Si le patient n’a plus l’usage de ses mains, on pourra proposer
le tableau de communication E-Tran, qui permet d’utiliser la
mobilité des yeux, préservée dans cette maladie, pour communiquer (épellation visuelle de mots-clés quand la situation est
bloquée). Les alphabets sur papier peuvent être utilisés par
défilement à l’aide d’un code “oui/non“ instauré entre le patient
et son entourage. Certaines synthèses vocales sont évolutives,
c’est-à-dire qu’elles peuvent être utilisées avec un contacteur
musculaire par défilement. Enfin l’ordinateur, complété de logiciels de clavier visuel, de prédiction de mots et d’une synthèse
vocale, est l’outil le plus complet. Le patient, par le biais d’un
contacteur musculaire relié à l’ordinateur, pourra ainsi avoir
accès à toutes les fonctions de l’ordinateur (traitement de texte,
Internet, e-mail, etc.), en plus de sa fonction de synthèse vocale.

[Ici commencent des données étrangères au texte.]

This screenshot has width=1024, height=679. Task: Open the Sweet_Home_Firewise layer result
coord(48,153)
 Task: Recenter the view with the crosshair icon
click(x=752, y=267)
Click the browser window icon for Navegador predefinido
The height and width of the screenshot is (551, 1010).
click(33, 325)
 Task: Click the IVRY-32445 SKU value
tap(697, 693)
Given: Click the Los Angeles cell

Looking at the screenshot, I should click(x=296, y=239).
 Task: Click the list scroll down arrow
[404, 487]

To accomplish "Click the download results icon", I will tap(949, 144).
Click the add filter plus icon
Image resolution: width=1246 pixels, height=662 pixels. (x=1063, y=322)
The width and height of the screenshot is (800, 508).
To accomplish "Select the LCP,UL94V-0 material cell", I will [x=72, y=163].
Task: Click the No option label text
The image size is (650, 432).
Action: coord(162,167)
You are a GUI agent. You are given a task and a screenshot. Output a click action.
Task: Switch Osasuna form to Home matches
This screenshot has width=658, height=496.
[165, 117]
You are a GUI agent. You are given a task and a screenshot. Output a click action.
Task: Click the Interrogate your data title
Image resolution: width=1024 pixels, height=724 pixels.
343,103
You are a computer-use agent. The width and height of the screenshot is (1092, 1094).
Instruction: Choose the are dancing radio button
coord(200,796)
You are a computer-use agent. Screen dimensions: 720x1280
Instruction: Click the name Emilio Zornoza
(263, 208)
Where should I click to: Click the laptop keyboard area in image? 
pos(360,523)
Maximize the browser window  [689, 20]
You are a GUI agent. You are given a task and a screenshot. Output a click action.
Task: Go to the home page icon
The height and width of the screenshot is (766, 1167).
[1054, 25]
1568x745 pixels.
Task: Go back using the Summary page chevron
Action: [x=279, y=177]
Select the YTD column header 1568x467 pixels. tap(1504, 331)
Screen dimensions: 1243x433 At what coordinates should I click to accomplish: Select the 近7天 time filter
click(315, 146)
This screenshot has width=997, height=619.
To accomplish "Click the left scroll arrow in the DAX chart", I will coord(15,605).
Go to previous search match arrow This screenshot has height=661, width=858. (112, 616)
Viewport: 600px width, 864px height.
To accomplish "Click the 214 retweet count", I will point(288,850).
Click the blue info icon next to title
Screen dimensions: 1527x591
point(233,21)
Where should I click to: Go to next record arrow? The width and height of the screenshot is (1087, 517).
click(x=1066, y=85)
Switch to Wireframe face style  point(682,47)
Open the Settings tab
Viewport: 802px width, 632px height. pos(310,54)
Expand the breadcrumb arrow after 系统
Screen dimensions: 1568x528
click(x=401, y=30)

Certaines synthèses vocales, le tableau de communication et des
logiciels de communication peuvent être prêtés par l’Association pour la recherche sur la sclérose latérale amyotrophique
(ARS) ou achetés chez certains revendeurs médicaux. Il existe
de nombreuses possibilités d’adaptation des outils de communication ; c’est pourquoi une collaboration entre l’orthophoniste
et un ergothérapeute peut être nécessaire.